New storm hinders search and rescue efforts after US tornado that killed 89

By Alan Scher Zagier,Kurt Voigt, The Associated Press | The Canadian Press – 41

minutes ago

JOPLIN, Mo. - A massive tornado that tore a 6-mile (10-kilometre) path across

southwestern Missouri killed at least 89 people as it slammed into the city of

Joplin, ripping into a hospital, crushing cars like soda cans and leaving a

forest of splintered tree trunks behind where entire neighbourhoods once stood.

Authorities warned that the death toll could climb as search and rescue workers

continued their efforts. Their task was made more miserable as a new

thunderstorm with strong winds, heavy rain pelted part of the city with hail.

City manager Mark Rohr announced the number of known dead at a pre-dawn news

conference outside the wreckage of a hospital that took a direct hit from

Sunday's storm. Rohr said the twister cut a path nearly 6 miles (10 kilometres)

long and more than a half-mile (a kilometre) wide through the centre of town.

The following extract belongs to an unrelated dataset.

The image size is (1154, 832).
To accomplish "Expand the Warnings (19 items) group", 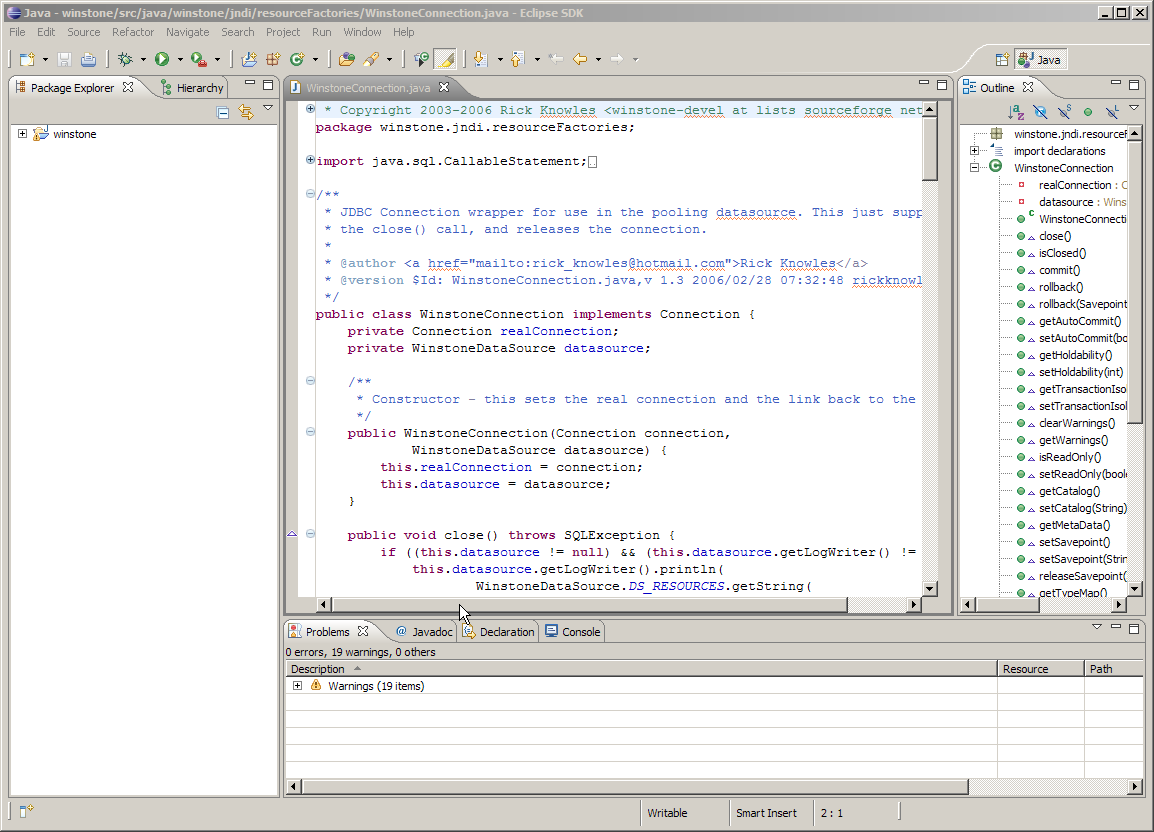I will [x=297, y=686].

Much of the city's south side was levelled, with churches, schools, businesses

and homes reduced to ruins.

Jasper County emergency management director Stammer said about 2,000

buildings were damaged, while Joplin fire chief Mitch Randles estimated the

damage covered a quarter or more of the city of about 50,000 people some 160

miles (260 kilometres) south of Kansas City. He said his home was among those

destroyed.

An unknown number of people were injured, and officials said patients were

scattered to any nearby hospitals that could take them.

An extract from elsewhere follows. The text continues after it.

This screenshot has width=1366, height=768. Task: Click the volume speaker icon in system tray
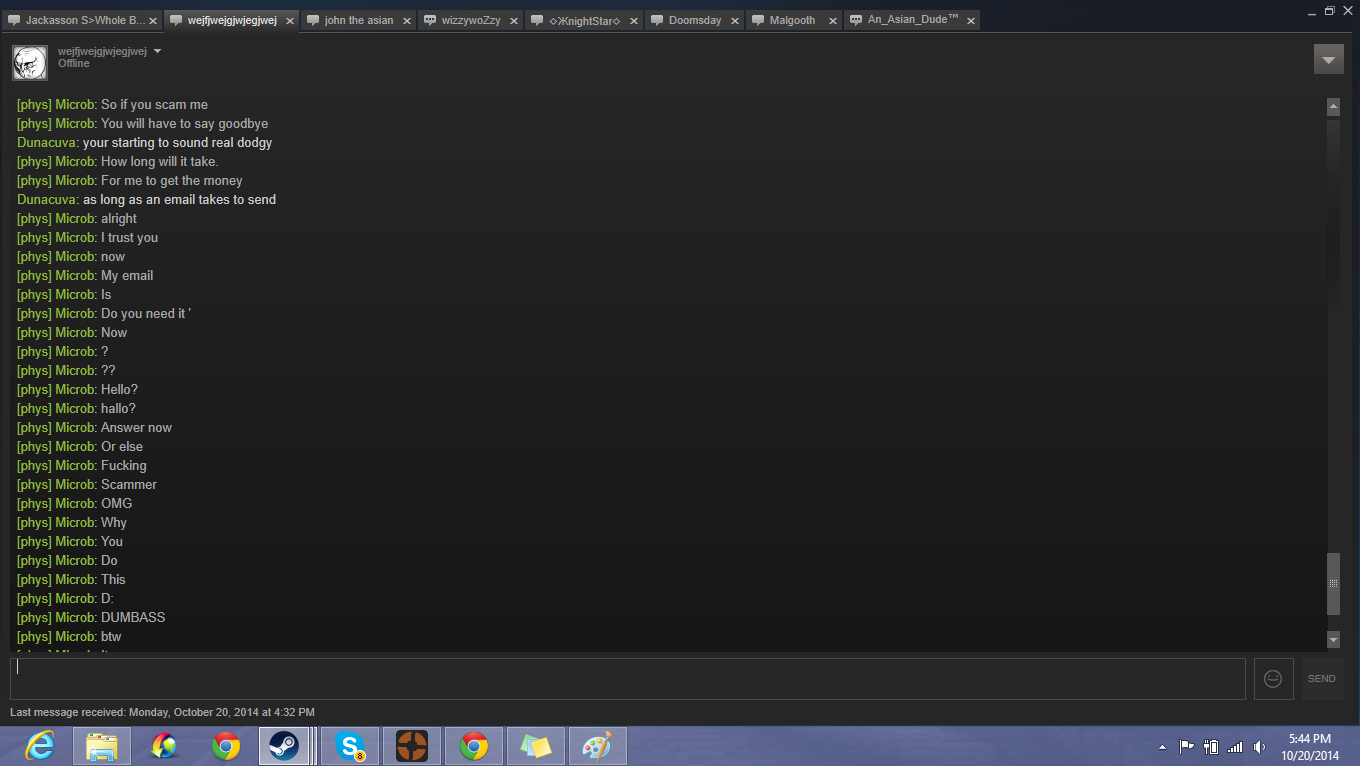click(x=1259, y=747)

Officers from the city and neighbouring towns and counties manned virtually

every major intersection. Ambulances came and went, sirens blaring. Rescuers

involved in a door-to-door search moved gingerly around downed power lines and

jagged debris. A series of gas leaks caused fires around the city overnight, and

Gov. Jay Nixon said some were still burning early Monday. Nixon said he feared

the death toll would rise but also expected survivors to be found in the rubble.

" I don't think we're done counting, " Nixon told The Associated Press, adding, " I

still believe that because of the size of the debris and the number of people

involved that there are lives to be saved. "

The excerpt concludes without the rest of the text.